* [Selected text]
Projects like the Open Source ODF add-in for MS Word, and Port25, will of course have an effect on the inner culture of Microsoft.
No matter how evil you think the people at MS are, you will have to admit that if the Linux way is as great as we all tell each other it is, people at MS will notice it. And it will color their way of thinking.
Do we mind that?
If MS forms a symbiosis with Linux, will MS have the ability to pull Linux more towards MS, than Linux will pull MS the other way?
Think about it! You say that your crusade against MS isn't personal, that you leave the door open for MS to improve their way. What if Linux itself is that open door?
Enemy Mine - Can we sit idle in the face of this threat
Most of us in the Linux environment fear that Microsoft will leverage this "deal" to begin the process of extorting money from Linux users (in particular the business users) in the guise of "indemnifying" those users from putative Microsoft "intellecual property" claims. Steve Balmer has already made the claim that Linux users are stealing MS's IP and there are rumors of under the table payoffs from businesses intimidated into paying Microsoft protection money (See: Microsoft Getting Paid for Patents in Linux).

* [Dataset]
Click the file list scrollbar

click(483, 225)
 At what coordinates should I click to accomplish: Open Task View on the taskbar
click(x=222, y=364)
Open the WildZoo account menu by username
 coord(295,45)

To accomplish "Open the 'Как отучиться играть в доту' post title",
--
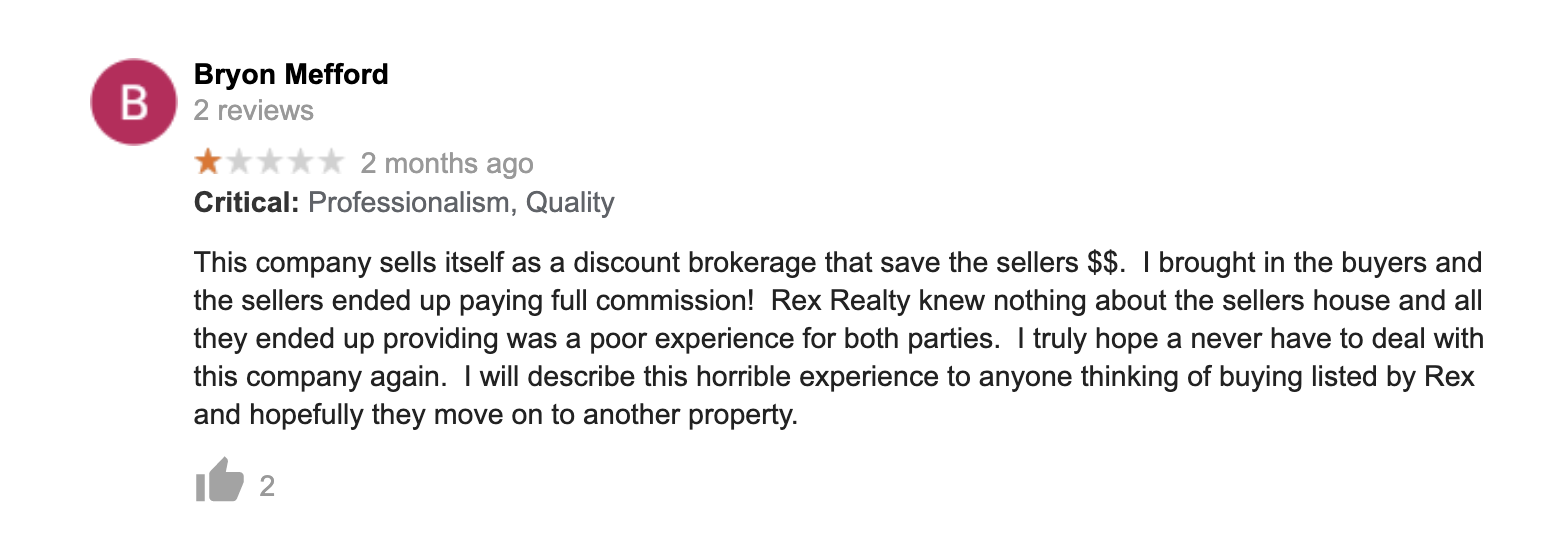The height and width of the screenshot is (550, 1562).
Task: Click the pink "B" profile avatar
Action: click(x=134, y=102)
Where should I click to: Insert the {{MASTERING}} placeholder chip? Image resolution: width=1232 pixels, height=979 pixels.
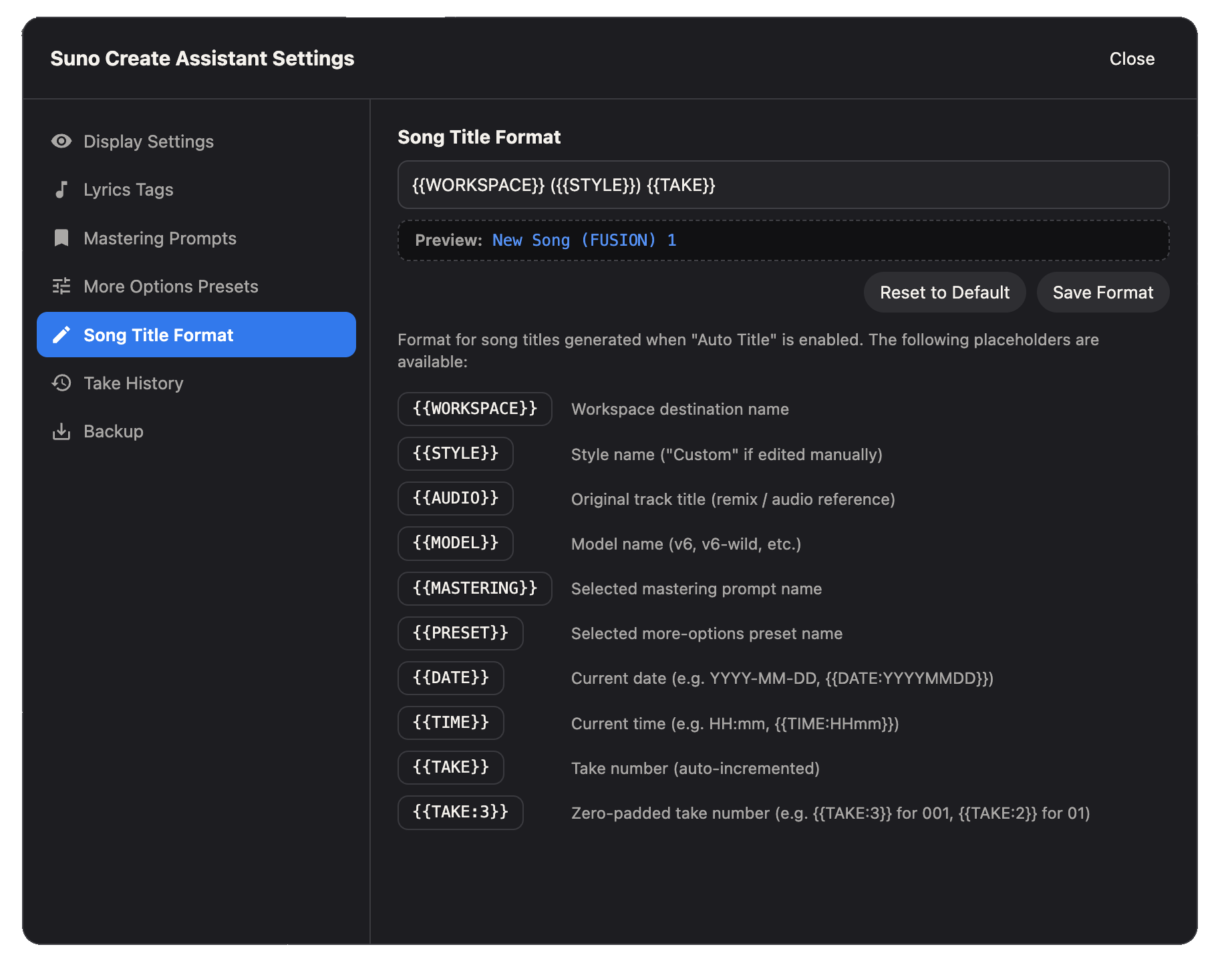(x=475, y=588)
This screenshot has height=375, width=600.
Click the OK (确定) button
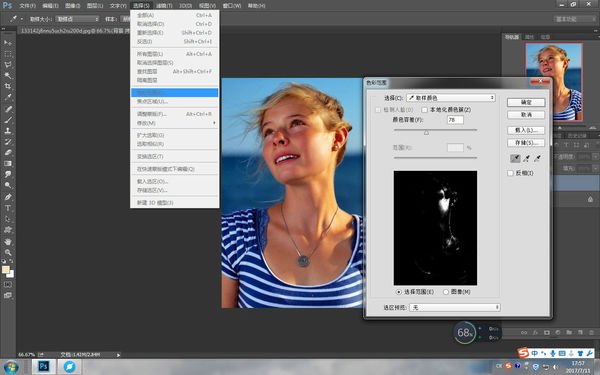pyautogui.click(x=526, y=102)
==
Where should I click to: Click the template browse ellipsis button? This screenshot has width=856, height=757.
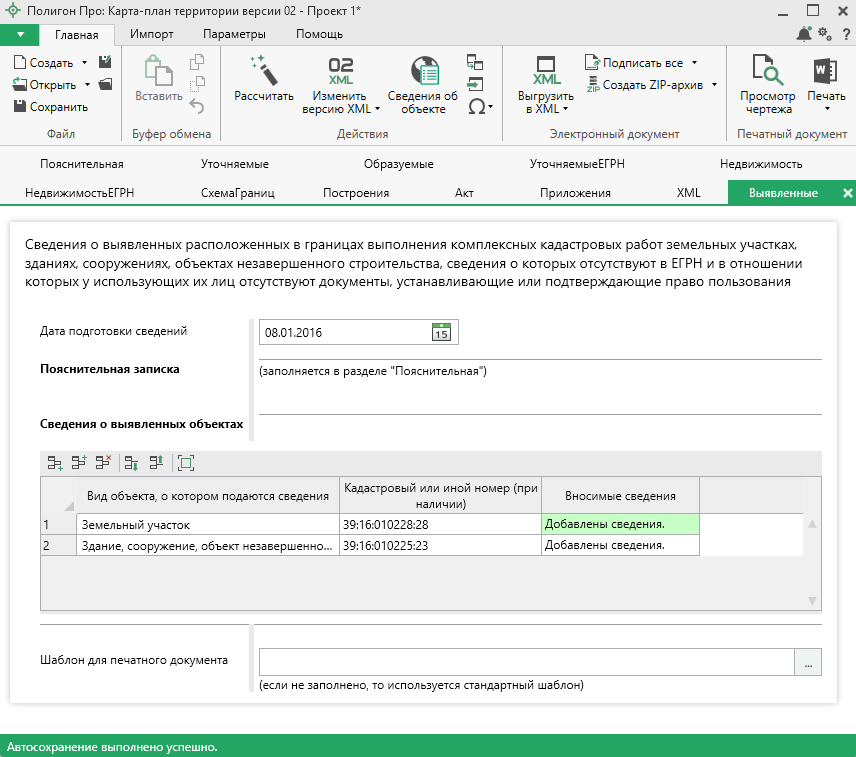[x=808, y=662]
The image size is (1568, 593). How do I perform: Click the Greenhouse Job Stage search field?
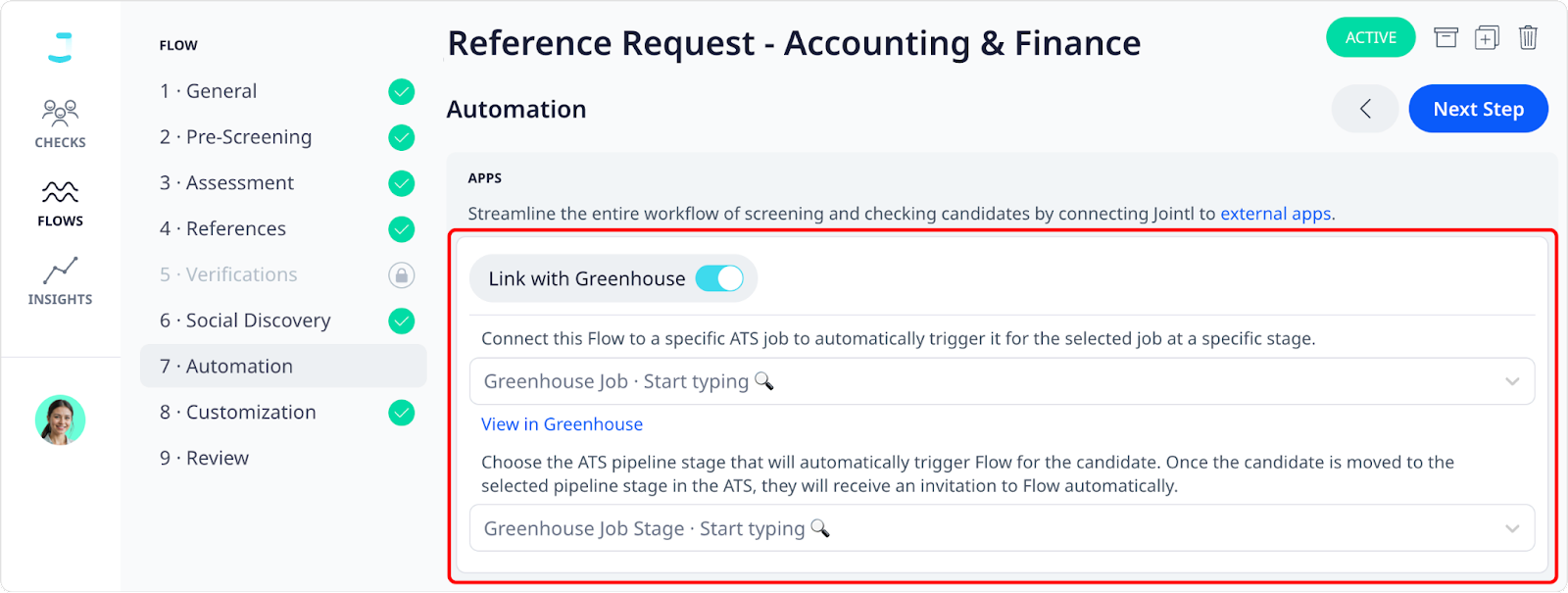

* [Actions to take]
[1] In the text on Microsoft and Linux, why would projects like the ODF add-in and Port25 affect Microsoft's inner culture?
[2] Return the passage of the Microsoft and Linux text starting at "No matter how" and ending at "that open door?".
The listing is not needed for this.

* [Task-by-task solutions]
[1] If the Linux way is as great as its supporters say, people at Microsoft will notice it. That exposure will then color their way of thinking.

[2]
No matter how evil you think the people at MS are, you will have to admit that if the Linux way is as great as we all tell each other it is, people at MS will notice it. And it will color their way of thinking.
Do we mind that?
If MS forms a symbiosis with Linux, will MS have the ability to pull Linux more towards MS, than Linux will pull MS the other way?
Think about it! You say that your crusade against MS isn't personal, that you leave the door open for MS to improve their way. What if Linux itself is that open door?